FHWA report finds improvement needed for road weather performance management
The Federal Highway Administration’s Office of Operations has published an important benchmarking report on use of performance measures which assesses state DOT adoption and effectiveness of harnessing new techniques and technologies to improve roadway operations impaired by adverse weather conditions.
As FHWA reports, “The impact of weather events on roadway safety and capacity is substantial.” Two measures, in particular, address major concerns for those dedicated to improving winter roadway safety and mobility. They are:
- The percentage of time a roadway meets safety and capacity level of service (LOS) standards during and after weather events (normalized by the frequency/intensity of winter events), and
- The reduction in roadway user costs as measured in traffic delays, crashes, vehicle operating costs, emissions and salt damage attributable to road weather strategies.
As the Salt Institute has argued, FHWA concludes that “national level statistics do no exist yet to directly measure” the goal of measuring safety and LOS/capacity impairment. Nearly a third of agencies (32%) measure “time to wet/bare pavement.” Only 4% measure “percent of time that lanes are open during a weather event, 7% measure “pavement friction,” 11% measure “time to pre-event travel speeds after a weather event” and 18% measure “customer satisfaction with maintenance and recover time.” Another 25% use undefined additional performance indicators.
While performance measures are “in an early phase of deployment,” there is better news in adoption of new operations strategies. New Sensible Salting techniques are being adopted. Road Weather Information Systems (RWIS) is credited with reducing crashes by 17% and anti-icing by 83%, but since the latter figure is equivalent to the 85% crash reduction in using older deicing techniques, the finding hardly represents great progress.
Snow and ice on roadways cause significant service degradation, the report explains, cutting roadway capacity by 25% or more (to say nothing of the number of would-be drivers who abandon planned trips entirely). Free-flow speed declines 19% in snow conditions. Despite this reduced load, weather-impaired roads are the cause of 22% of all injury and fatal traffic crashes, half of them due to slick roadway surface conditions.
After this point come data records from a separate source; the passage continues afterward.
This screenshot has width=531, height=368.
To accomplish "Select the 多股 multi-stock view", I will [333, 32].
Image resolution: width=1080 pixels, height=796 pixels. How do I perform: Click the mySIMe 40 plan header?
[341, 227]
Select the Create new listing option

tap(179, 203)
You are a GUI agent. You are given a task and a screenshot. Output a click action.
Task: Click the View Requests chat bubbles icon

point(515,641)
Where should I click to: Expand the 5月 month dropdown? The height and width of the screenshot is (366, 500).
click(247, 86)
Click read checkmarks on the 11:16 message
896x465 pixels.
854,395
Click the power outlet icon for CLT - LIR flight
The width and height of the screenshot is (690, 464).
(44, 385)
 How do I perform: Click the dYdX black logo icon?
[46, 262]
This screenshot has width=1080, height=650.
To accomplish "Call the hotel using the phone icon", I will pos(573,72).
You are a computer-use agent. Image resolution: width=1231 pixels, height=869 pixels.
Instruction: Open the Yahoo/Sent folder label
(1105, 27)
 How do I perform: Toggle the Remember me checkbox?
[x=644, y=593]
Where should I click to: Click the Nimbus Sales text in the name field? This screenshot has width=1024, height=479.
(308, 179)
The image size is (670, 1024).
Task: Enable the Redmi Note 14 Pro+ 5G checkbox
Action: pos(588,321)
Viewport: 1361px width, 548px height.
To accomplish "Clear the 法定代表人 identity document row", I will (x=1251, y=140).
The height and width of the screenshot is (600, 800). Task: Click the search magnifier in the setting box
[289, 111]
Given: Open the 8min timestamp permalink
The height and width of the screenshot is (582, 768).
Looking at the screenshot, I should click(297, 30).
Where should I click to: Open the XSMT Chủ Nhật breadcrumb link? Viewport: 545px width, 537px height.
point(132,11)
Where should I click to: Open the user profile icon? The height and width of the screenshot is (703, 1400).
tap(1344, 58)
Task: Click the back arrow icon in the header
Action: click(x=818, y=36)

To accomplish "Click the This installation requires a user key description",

Overall, weather causes more than 500 million vehicle-hours of delays every year, the report documents. “Most of this estimated delay (90 percent) was due to snow in urban areas.”
Pursuit of road weather performance measures “has enabled and continues to strive for a culture shift among traffic operators to a more proactive weather management approach that in turn will improve safety and capacity,” the report concludes. The federal program is also “undertaking studies relevant to safety, including studies of the microscopic and macroscopic behavior of traffic in inclement weather conditions, weather-sensitive traffic prediction and estimation modeling, and evaluation of the effectiveness and safety implications of road weather advisory and control information.” FHWA is promoting its Maintenance Decision Support System (MDSS) to automate winter operations and participating in the IntelliDrive program to harness new “smart car” technology to improve road weather operations.